With six round-robin qualifying sessions on tap and 16 of the quickest Pro 275 cars in the world on the property duking it out, not even seasonably-hot atmospheric conditions — hot and muggy conditions that radial-tire racers aren’t accustomed to — could stop these competitors from clocking all-time-quick numbers. After all, with just eight spots available, there was zero room to back off and play it safe with the tune-up.
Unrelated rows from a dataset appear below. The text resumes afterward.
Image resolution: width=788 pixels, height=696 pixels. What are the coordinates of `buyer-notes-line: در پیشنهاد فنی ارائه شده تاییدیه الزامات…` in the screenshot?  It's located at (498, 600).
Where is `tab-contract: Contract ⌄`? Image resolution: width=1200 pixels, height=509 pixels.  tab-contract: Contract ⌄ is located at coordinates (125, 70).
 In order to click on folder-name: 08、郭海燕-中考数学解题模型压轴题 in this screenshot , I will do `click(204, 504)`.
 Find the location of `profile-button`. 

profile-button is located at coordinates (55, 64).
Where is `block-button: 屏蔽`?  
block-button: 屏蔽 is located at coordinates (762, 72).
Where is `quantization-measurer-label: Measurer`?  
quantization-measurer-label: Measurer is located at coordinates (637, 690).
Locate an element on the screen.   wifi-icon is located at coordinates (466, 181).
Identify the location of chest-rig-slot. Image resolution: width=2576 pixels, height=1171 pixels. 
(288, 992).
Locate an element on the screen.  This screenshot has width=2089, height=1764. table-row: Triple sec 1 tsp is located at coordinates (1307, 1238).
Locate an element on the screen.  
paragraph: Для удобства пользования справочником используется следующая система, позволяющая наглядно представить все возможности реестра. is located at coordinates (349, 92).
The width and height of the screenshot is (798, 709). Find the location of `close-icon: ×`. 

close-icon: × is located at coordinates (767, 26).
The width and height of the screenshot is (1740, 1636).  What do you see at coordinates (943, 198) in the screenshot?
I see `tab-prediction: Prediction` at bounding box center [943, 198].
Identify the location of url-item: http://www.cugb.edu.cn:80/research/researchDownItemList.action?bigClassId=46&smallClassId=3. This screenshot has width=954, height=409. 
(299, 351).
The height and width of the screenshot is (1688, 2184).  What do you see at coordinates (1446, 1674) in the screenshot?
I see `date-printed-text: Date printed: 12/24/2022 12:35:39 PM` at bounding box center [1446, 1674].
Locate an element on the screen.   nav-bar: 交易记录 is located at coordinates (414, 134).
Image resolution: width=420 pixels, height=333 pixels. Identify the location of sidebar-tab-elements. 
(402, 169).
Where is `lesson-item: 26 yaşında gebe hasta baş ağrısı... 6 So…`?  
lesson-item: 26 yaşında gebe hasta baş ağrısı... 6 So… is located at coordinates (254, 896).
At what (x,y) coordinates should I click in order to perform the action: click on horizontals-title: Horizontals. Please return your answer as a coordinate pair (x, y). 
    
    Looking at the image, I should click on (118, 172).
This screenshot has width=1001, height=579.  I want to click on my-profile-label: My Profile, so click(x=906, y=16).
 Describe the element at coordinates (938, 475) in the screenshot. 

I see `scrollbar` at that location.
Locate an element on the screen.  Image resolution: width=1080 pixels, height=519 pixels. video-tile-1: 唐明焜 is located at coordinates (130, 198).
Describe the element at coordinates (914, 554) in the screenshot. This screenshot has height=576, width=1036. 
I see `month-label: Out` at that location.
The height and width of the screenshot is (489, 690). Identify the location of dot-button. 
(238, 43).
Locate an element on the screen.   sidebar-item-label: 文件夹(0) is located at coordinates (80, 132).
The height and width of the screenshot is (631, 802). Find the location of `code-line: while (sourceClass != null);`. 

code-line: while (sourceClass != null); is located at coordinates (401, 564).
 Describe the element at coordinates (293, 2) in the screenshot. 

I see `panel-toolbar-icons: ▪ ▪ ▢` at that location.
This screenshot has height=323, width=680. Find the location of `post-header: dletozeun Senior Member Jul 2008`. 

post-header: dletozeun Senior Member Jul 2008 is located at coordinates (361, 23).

This was, as promoter Donald Long intended it, a marathon and a homerun derby rolled into one.
Craig Sullivan, driving Mark Woodruff’s bright yellow former Radial versus The World Corvette in Pro 275, flicked the record-book to a fresh page first in the fifth session with an incredible 211.33 mph speed — top speed of the entire event, even ahead of the quicker competitors in RvW — on a 3.897-second lap that placed him in the show.
Then, in the final qualifier in the early morning hours Saturday, Holder and Hudson, in the very same lanes they would later sit in in the finale, gave a prelude of what was to come with the quickest side-by-side run ever on 275 drag radials — Holder going 3.856 at 208.69 mph to Hudson’s right-there 3.860 at 202.73.
In that very same session, Mark Micke, who stunned with an unofficial record-run of 3.80 in private testing at Carolina Dragway more than a month ago, went to the number one with an official national record lap of 3.822, putting himself atop the quickest-ever field, which was anchored by Scotty Gaudagno’s 3.963.